■ Materials provided:
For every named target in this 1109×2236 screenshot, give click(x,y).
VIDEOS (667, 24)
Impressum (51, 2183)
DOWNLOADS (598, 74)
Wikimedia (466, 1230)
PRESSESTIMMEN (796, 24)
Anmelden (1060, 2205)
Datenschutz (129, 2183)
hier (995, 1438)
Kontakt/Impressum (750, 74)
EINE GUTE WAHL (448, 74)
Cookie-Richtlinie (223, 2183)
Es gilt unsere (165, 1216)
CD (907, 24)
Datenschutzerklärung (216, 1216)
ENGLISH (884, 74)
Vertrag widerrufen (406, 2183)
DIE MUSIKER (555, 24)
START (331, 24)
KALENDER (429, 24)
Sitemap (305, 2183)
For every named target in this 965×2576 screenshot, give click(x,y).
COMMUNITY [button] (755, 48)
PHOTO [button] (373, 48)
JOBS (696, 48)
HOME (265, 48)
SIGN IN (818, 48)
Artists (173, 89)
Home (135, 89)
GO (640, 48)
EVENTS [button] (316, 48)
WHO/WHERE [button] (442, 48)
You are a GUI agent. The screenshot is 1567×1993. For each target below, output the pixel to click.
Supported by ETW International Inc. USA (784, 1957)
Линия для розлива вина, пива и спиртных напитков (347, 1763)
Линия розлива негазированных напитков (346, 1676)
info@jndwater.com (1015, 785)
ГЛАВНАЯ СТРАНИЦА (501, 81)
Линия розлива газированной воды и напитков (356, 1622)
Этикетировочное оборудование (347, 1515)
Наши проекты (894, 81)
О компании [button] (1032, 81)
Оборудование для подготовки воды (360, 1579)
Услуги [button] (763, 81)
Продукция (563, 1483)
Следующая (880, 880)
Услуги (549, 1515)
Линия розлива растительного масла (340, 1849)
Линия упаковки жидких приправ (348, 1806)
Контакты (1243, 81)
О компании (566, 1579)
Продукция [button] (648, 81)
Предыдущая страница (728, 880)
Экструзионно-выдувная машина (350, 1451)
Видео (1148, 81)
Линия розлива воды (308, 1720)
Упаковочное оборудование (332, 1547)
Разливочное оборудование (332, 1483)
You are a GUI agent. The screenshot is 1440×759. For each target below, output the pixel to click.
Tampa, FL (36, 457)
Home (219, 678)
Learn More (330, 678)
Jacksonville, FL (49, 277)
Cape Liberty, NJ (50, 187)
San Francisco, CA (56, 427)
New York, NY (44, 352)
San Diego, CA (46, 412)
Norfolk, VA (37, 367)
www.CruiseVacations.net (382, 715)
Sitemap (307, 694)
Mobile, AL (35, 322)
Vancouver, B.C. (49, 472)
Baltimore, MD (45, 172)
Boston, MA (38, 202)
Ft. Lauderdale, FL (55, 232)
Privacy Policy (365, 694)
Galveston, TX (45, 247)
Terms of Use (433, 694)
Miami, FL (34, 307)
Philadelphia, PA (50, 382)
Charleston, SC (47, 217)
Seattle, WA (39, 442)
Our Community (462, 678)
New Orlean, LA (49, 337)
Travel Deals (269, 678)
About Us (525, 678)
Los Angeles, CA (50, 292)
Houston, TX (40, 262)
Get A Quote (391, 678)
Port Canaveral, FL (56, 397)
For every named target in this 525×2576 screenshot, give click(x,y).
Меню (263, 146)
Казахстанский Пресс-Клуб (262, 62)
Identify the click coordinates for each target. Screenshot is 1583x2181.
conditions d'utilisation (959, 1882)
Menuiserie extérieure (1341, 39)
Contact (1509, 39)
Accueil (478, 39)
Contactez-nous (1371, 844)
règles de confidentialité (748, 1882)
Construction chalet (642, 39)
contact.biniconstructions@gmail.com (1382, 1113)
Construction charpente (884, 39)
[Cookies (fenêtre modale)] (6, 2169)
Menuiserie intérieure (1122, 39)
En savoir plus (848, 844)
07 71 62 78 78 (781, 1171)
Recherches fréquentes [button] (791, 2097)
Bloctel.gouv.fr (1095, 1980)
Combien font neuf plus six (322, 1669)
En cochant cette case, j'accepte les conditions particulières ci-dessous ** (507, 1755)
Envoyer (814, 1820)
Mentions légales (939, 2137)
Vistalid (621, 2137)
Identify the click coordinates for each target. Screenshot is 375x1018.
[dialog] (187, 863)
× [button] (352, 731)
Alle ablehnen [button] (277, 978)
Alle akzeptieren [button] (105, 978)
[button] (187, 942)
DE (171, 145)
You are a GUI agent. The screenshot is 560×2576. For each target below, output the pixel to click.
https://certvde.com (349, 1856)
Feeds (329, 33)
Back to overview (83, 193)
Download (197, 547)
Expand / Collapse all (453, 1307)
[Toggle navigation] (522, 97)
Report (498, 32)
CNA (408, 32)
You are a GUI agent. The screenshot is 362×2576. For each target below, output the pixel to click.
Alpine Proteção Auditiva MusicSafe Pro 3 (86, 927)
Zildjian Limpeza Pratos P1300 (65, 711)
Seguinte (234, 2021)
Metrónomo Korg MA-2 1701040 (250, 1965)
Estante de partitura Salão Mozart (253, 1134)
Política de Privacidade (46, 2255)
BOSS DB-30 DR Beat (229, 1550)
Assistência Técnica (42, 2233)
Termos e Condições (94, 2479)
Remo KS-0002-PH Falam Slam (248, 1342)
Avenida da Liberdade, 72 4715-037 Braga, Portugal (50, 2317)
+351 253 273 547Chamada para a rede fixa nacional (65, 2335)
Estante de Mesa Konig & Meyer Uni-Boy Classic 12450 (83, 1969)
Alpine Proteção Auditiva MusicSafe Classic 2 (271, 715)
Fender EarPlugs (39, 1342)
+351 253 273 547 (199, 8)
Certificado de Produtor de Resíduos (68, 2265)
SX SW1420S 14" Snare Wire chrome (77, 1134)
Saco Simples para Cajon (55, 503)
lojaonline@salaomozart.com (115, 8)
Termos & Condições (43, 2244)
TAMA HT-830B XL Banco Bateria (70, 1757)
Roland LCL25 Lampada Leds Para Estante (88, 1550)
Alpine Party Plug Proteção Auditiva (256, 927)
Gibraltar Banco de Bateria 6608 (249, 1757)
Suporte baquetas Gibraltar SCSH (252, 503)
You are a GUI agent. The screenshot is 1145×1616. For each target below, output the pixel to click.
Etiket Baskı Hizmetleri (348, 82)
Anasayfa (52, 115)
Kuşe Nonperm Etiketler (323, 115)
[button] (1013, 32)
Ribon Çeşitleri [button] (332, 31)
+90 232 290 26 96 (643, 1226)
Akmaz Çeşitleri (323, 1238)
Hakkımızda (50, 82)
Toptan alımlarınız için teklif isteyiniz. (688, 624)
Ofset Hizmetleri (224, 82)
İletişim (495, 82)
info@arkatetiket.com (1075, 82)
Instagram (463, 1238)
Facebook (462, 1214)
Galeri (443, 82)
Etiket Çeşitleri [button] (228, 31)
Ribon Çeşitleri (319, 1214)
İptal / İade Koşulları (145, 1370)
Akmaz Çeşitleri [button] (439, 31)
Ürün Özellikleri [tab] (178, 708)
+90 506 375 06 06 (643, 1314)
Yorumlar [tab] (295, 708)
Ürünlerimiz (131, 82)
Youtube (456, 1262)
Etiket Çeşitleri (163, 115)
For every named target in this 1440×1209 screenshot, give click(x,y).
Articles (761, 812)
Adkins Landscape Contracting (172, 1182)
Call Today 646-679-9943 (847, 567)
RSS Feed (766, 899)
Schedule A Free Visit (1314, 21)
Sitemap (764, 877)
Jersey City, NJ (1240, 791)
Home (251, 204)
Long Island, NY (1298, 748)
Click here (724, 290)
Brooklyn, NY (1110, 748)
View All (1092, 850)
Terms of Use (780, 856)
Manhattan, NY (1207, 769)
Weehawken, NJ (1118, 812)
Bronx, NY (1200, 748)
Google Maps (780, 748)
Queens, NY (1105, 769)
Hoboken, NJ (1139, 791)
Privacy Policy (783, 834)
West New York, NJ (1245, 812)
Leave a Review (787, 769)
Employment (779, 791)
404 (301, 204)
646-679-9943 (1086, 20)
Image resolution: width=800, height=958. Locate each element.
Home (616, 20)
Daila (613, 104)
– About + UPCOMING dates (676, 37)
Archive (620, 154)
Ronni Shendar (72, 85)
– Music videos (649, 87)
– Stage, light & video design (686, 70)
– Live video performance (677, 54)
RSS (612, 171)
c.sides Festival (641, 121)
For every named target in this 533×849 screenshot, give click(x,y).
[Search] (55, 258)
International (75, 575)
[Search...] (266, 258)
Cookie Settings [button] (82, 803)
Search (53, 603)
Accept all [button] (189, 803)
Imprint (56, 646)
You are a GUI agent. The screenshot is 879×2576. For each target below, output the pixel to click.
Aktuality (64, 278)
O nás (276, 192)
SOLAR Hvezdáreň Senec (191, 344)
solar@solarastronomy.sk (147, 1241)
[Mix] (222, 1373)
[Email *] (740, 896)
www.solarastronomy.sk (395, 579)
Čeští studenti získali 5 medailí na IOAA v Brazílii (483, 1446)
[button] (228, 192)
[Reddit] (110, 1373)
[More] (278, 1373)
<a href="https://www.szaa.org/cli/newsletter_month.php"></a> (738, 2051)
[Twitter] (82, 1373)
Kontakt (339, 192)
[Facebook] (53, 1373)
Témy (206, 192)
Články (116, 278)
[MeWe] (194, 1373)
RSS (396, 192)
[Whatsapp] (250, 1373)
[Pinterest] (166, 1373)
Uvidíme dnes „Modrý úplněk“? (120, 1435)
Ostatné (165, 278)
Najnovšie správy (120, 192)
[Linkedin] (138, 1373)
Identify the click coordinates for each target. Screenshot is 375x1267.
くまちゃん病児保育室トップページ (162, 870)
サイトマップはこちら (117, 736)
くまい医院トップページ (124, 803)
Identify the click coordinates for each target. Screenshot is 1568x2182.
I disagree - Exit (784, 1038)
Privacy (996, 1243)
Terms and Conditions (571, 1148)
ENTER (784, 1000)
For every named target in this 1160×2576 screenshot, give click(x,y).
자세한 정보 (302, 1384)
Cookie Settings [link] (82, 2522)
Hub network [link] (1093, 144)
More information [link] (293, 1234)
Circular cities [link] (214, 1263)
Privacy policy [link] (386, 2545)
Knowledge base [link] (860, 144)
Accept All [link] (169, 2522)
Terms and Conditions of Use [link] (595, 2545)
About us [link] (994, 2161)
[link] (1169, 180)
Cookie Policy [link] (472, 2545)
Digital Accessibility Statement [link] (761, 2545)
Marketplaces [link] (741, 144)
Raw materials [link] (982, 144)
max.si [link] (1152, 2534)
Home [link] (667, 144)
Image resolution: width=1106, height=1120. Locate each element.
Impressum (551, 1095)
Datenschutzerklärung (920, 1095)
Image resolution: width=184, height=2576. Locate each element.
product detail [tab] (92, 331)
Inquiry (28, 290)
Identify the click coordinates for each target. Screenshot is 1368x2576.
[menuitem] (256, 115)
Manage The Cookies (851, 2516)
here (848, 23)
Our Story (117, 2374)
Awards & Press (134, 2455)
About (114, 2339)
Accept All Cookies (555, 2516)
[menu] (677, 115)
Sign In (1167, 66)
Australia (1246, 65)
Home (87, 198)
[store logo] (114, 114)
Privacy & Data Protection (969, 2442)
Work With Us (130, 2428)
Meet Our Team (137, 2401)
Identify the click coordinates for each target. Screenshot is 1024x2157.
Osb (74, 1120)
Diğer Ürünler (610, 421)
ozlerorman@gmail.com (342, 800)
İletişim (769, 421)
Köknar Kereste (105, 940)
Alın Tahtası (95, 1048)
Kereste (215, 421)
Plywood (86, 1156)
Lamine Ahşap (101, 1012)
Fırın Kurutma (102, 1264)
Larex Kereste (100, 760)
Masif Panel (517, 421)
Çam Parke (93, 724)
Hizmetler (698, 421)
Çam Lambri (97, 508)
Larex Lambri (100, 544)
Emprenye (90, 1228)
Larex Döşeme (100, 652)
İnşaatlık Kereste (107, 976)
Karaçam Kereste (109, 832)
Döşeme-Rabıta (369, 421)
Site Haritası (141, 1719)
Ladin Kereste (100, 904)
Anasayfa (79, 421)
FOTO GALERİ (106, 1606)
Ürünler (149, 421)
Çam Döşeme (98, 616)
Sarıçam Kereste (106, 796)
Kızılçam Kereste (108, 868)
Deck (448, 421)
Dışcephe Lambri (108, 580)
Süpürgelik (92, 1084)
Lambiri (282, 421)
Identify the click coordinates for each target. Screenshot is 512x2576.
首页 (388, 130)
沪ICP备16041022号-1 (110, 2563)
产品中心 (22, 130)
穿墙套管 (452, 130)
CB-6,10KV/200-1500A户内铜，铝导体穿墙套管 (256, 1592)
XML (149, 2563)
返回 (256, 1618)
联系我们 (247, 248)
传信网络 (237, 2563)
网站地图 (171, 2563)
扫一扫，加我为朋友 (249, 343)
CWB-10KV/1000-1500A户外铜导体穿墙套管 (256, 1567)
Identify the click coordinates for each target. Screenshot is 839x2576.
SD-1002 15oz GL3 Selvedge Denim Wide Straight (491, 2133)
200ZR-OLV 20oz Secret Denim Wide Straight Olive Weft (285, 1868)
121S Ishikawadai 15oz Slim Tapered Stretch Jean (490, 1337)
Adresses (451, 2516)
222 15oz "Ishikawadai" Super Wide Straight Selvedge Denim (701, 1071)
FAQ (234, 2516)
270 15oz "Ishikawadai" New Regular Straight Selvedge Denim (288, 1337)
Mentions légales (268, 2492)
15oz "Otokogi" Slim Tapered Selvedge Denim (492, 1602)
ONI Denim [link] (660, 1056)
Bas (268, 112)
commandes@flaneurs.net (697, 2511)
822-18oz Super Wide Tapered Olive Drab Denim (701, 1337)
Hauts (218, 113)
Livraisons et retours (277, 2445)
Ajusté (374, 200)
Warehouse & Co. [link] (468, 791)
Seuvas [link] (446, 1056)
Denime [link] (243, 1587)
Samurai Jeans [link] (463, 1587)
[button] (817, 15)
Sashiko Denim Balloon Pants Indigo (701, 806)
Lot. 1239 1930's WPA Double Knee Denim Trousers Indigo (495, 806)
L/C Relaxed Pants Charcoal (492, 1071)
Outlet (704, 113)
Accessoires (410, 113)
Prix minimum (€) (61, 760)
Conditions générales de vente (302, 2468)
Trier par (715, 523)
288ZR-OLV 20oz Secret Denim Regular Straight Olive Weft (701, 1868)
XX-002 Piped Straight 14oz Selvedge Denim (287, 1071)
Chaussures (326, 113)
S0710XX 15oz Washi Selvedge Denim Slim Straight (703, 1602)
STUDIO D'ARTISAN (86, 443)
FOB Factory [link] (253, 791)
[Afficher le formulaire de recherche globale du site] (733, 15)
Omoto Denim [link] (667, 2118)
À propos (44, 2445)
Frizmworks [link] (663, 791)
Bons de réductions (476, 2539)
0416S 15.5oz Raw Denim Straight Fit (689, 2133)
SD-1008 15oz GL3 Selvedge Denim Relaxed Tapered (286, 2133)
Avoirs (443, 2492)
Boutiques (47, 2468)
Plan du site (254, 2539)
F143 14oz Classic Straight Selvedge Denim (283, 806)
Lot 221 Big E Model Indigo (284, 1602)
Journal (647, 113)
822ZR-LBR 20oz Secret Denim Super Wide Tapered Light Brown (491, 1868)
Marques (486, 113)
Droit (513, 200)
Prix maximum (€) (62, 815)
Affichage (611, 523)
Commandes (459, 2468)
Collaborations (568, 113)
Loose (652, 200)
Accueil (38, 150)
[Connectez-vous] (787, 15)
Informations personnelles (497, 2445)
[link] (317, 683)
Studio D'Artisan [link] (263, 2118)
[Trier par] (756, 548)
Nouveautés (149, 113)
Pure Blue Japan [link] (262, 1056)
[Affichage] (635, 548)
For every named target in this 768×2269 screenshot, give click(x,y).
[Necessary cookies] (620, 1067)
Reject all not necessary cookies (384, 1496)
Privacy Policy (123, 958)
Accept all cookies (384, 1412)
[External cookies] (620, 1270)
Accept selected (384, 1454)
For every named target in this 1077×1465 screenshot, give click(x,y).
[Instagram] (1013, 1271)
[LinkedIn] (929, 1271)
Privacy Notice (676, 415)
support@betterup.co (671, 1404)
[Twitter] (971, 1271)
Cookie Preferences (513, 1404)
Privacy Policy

■ What needs to be done:
Express the data as a numbered list, beginning at the line that contains "Our Story (117, 2374)" and ending after the line that contains "Meet Our Team (137, 2401)", with both of those lines included and blank lines left out.

■ Output for this task:
1. Our Story (117, 2374)
2. Awards & Press (134, 2455)
3. About (114, 2339)
4. Accept All Cookies (555, 2516)
5. [menu] (677, 115)
6. Sign In (1167, 66)
7. Australia (1246, 65)
8. Home (87, 198)
9. [store logo] (114, 114)
10. Privacy & Data Protection (969, 2442)
11. Work With Us (130, 2428)
12. Meet Our Team (137, 2401)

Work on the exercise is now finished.